Order Number: 153C 9106 010.

Subject Headings:
Animated films.
Short films.

Grades 10 and up / Ages 15 and up.

Review by Frank Loreto.

**** /4



The Danish Poet is an animated film which shows the complexity of love and how the story of each of our lives predates us. We are the product of events of which we had no control.

     Afraid that he is losing his inspiration, Kasper, the Danish poet, is instructed by his therapist (who specializes in these matters) to go on a vacation. The selected country is Norway because "it's cheap and they're practically Danish." In researching his trip, Kasper becomes taken by the writings of Norwegian author Sigrid Undset (who originally came from Denmark) and asks to meet with her. As she, too, could use some help with her inspiration, Kasper's request is granted, and off he goes to Norway.

      And so begins a delightful film about love, fate and the relationship between Denmark and Norway.
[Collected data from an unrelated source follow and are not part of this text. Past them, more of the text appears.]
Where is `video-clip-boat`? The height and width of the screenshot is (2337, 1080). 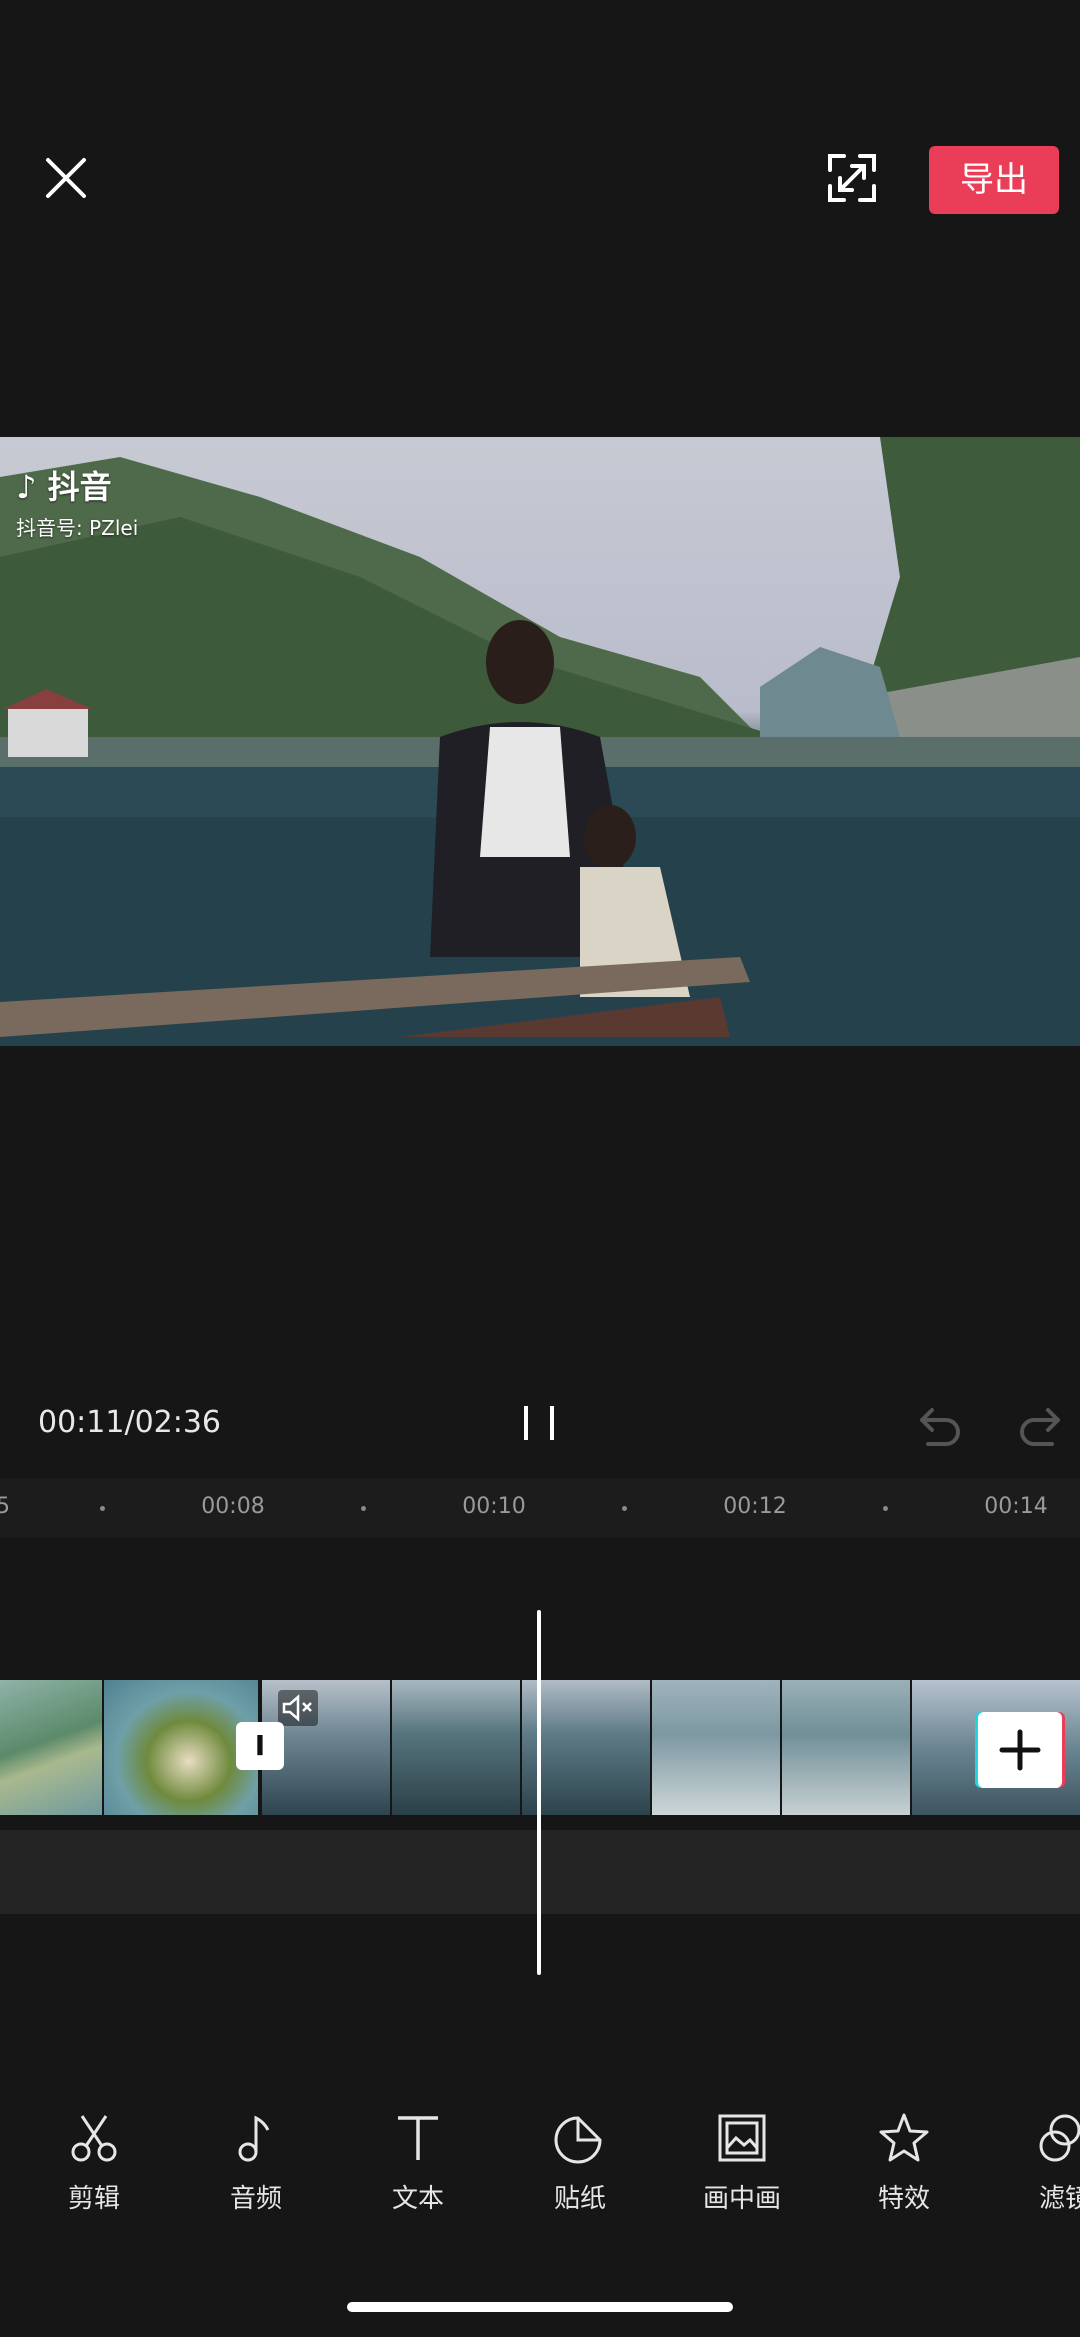
video-clip-boat is located at coordinates (671, 1748).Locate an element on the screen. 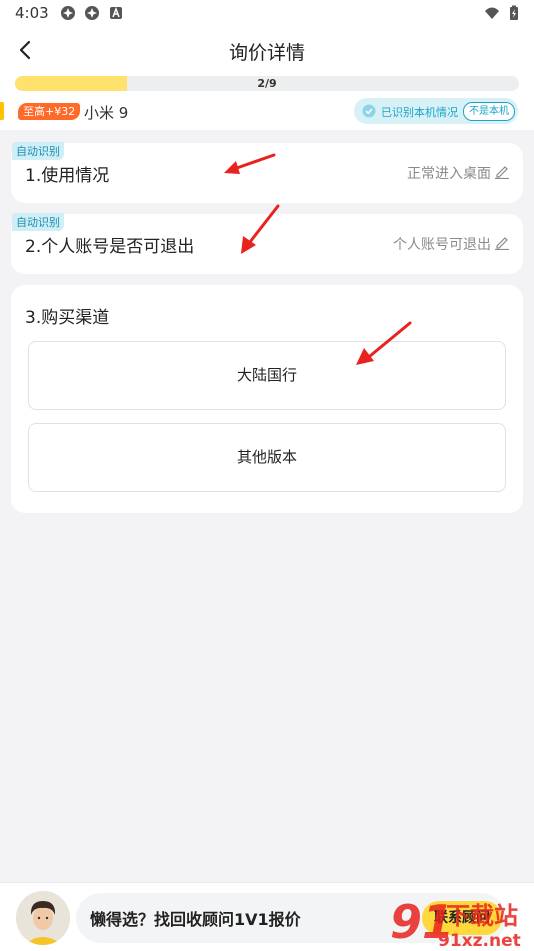 The height and width of the screenshot is (951, 534). not-this-device-button: 不是本机 is located at coordinates (489, 112).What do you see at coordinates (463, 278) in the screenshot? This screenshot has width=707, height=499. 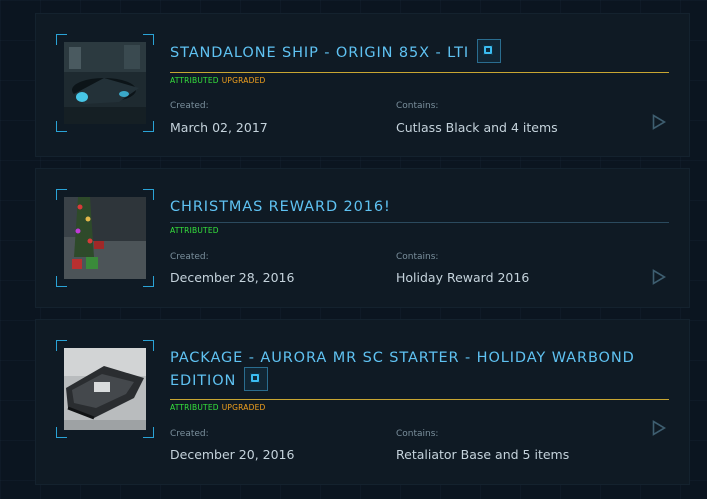 I see `contains-value: Holiday Reward 2016` at bounding box center [463, 278].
As a Canadian-Norwegian production, there are several lighthearted references to the Scandinavian dynamic. "When a relative dies, you go to the funeral whether she was Danish or not!"
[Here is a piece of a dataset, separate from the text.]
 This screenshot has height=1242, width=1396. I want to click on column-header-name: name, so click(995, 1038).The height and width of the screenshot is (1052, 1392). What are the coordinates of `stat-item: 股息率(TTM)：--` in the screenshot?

      Kasper's journey, as well as his story, has several unexpected turns proving that the way to true love is not always clear. Who could expect that being crushed to death by a falling cow is actually a good thing? How can the needs of one woman's hair lead to another woman's conception of a child? Everything is woven together in this film showing that life is rather complex. There is no predicting the long term impact of what seems, at the time, to be a small detail.

      Writer and director Torill Kove, presents the story with what appears to be simple clean animation. However, on closer viewing, one can see that the film is filled with little details that are repeated and altered slightly. Careful viewing is rewarded and recommended.

      The Danish Poet is short enough to be shown several times in a class. Art, animation or media classes would find this film both worthy of study and great fun. For classes dealing with the concept of Fate, this could be used as a reward. As the 2007 Academy Award winner for animation, The Danish Poet, narrated by Liv Ullman is yet another celebration of Canada's contribution to the world of animation. Having viewed the film three times already, I find myself wanting to watch it again.

Highly Recommended

Frank Loreto is a teacher-librarian at St. Thomas Aquinas Secondary School in Brampton, ON.